The 144th session of the WHO’s Executive Board (EB) took place from 24 January – 1 February 2019, as usual at the WHO headquarters in Geneva. The sessions spanned over 8 days with an agenda that was unusually full, and with a number of statements on several on the agenda items that risked to break the overall time frame of the meeting. Maximum time for individual statements had to be reduced, and the daily schedules had to be extended into the evening.
WSO was represented by Bo Norrving, Patrik Michel and Mia Grupper, who attended the executive board part of the time by personal attendance and part time by following the proceedings through webcast, applied for the 1st time for the Executive Board. At the WHO EB, NGO:s are placed on a balcony with only limited view of the meeting room, and far from perfect acoustics. Following the proceedings through the webcast actually had many advantages as the person speaking was on full screen, well heard, and well identified.
The Executive Board addressed several items that will be on the agenda for this year’s World Health Assembly in May. There was a follow up to the September 2018 UN High Level Meeting on prevention and control of NCDs with a proposal that the period of the current WHO Global Action Plans on NCDs and Mental Health should be extended from 2020 to 2030, to align them with the SDG 2030 agenda. The appendices of both action plans should be updated by WHO, in order to meet previously agreed targets to reduce NCDs by 2025 and 2030, and specifically to prepare a menu of effective policy interventions to promote mental health and wellbeing and reduce premature deaths from air pollution. WHO should in 2020 prepare a report on progress on the global strategy to reduce the harmful use of alcohol and outline a way forward. The Executive Board also requested the WHO to provide more technical support to Member States in integrating prevention and control of NCDs and promotion of mental health into primary care services and in improving NCD surveillance, as well as to make more human and financial resources available to meet increasing demand for technical support for national NCD responses.
At the September 2018 UN High Level Meeting on NCDs, air pollution was recognized as a major risk factor for the NCDs, and a 1st Global Conference on Air Pollution was held in October 2018 organized by the WHO. The WHO has prepared a draft for a Global Strategy on Health Environment and Climate Change. The draft strategy outlines targets for 2023, calls for a transformational approach with increased resources, and recommends routine implementation of health impact assessment in different policy areas to ensure policy coherence. The report also echoes calls, for example from recent Lancet commissions on food systems and the obesity-malnutrition-climate breakdown syndemic, to shift to more sustainable and healthy diets.

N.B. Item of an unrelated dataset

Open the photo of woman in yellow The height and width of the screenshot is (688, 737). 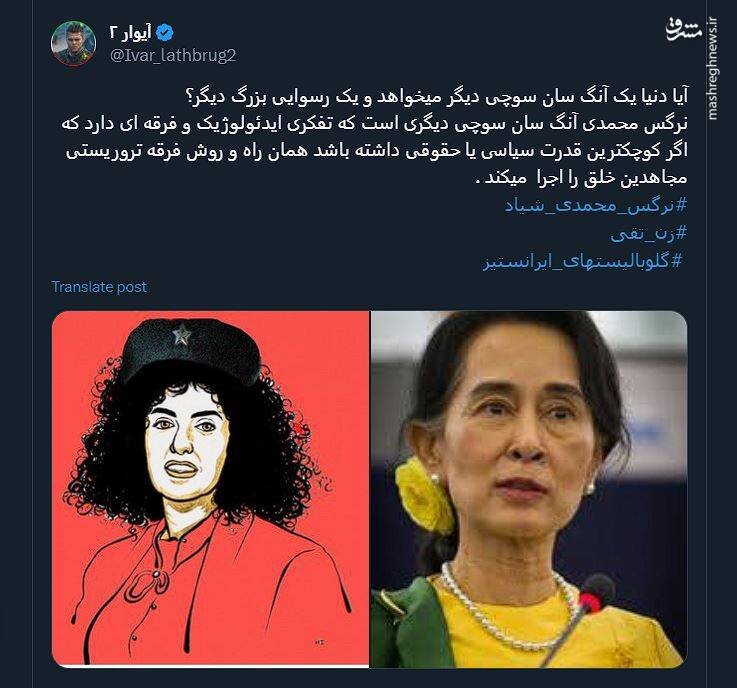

The session on climate changes and effects on health received a very large number of generally strongly supportive statements, many of which were iterative.
The WHO presented a draft roadmap on access to medicines, vaccines and other health products for 2019-2023 which tackles various barriers to access, including lack of regulatory and health systems capacity, weak supply chains, shortages and affordability, and proposes some approaches.
The WHO Director-General asserted the WHO’s mandate to work on intellectual property issues, together with WTO and WIPO, in response to a challenge from the US. Italy (EB member) called for a resolution at WHA72. The draft is expected to be updated on the basis of many comments and questions raised during the EB, ahead of the WHA.
There were discussions on the preparation for UN High Level Meeting on Universal Health Coverage, that will take place on September 23rd 2019, which will be made definitive at the World Health Assembly in May. Apparently there were several difficult issues on the transformation into universal health coverage in some countries, and part of the negotiations took place behind close doors.
Also on the agenda was the finalization of the ICD 11, the preliminary version of which was released by the WHO in June 2018. The discussion at the executive board was planned to be the final one before the final approval of the ICD 11 at the World Health Assembly. However, two major issues were raised; the inclusion of gambling disorders as a new entity and the status of a section on traditional medicine. Widely different opinions were raised, and the issue was referred back to the ICD 11 team at WHO for further preparations. There were few specific comments on other ICD 11 issues and none related to the cerebrovascular diseases section. At the time this newsletter report is written, no news on the resolution on the two major issues above are available.
Bo Norrving participated at a roundtable discussion organized by NCDA and RESOLVE on elimination of trans fat from the food supply.
The WHO Executive Board provided many opportunities to network with other NGOs, and the WSO representatives met with colleagues from the World Heart Federation.